For statistical significance testing, combine with bootstrap methods (note: currently only available for multiple regression):

```{r bootstrap-multi}
# Bootstrap with multiple regression
result_boot <- rwa(
  df = mtcars,
  outcome = "mpg",
  predictors = c("cyl", "disp", "hp", "wt"),
  bootstrap = TRUE,
  n_bootstrap = 1000
)

result_boot$result
```

## Summary

| Function | Outcome Type | Key Output | Weights Sum To |
|----------|--------------|------------|----------------|
| `rwa_multiregress()` | Continuous | R², Raw & Rescaled Weights | 100% |
| `rwa_logit()` | Binary (0/1) | R², Raw & Rescaled Weights | 100% |
| `rwa()` | Either | Auto-detects + sorting + bootstrap | 100% |

Both methods provide valuable insights into predictor importance while accounting for multicollinearity. Choose the appropriate method based on your outcome variable type, and consider using bootstrap confidence intervals for formal statistical inference.

## References

* Johnson, J. W. (2000).
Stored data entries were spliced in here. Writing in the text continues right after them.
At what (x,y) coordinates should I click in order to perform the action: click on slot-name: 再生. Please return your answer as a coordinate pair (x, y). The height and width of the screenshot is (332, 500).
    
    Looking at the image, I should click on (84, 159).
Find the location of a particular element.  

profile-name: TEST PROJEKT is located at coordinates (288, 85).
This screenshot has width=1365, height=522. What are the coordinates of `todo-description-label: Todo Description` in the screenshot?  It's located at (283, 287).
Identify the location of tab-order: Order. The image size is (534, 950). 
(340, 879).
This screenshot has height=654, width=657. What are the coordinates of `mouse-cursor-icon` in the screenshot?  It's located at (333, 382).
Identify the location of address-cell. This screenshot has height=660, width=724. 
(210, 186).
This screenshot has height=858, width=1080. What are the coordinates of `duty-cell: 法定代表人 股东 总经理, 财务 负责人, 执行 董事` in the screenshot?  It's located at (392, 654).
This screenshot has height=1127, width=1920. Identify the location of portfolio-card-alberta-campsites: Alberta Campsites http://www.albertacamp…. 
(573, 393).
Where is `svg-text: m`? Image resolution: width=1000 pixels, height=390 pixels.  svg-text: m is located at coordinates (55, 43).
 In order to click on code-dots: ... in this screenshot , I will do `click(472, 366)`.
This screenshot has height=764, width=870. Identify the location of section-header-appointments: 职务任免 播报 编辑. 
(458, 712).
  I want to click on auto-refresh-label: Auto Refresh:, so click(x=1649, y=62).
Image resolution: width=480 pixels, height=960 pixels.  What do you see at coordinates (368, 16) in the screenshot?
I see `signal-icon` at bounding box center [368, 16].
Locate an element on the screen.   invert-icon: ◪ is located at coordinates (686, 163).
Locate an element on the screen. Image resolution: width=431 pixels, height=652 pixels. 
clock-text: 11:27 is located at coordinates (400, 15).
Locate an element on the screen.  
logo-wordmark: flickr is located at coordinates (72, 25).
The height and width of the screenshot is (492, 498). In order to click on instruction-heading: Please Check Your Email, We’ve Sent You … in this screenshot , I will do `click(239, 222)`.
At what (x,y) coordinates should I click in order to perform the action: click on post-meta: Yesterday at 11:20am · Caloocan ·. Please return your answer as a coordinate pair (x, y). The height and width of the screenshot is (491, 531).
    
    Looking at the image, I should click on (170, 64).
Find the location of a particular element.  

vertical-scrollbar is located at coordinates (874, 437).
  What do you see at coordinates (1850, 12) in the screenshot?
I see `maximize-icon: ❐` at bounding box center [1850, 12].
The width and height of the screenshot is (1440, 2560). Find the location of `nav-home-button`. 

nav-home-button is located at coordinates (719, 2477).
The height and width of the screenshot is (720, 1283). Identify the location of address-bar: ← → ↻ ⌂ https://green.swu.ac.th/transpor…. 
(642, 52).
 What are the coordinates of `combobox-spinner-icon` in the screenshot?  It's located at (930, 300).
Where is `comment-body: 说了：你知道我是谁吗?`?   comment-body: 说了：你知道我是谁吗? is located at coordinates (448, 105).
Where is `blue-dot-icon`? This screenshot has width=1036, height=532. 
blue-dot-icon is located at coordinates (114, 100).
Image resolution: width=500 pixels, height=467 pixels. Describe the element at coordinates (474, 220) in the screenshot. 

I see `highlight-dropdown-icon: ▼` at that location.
A heuristic method for estimating the relative weight of predictor variables in multiple regression. *Multivariate Behavioral Research*, 35(1), 1-19.

* Tonidandel, S., & LeBreton, J. M. (2011). Relative importance analysis: A useful supplement to regression analysis. *Journal of Business and Psychology*, 26(1), 1-9.

* Tonidandel, S., & LeBreton, J. M. (2015). RWA Web: A free, comprehensive, web-based, and user-friendly tool for relative weight analyses. *Journal of Business and Psychology*, 30(2), 207-216.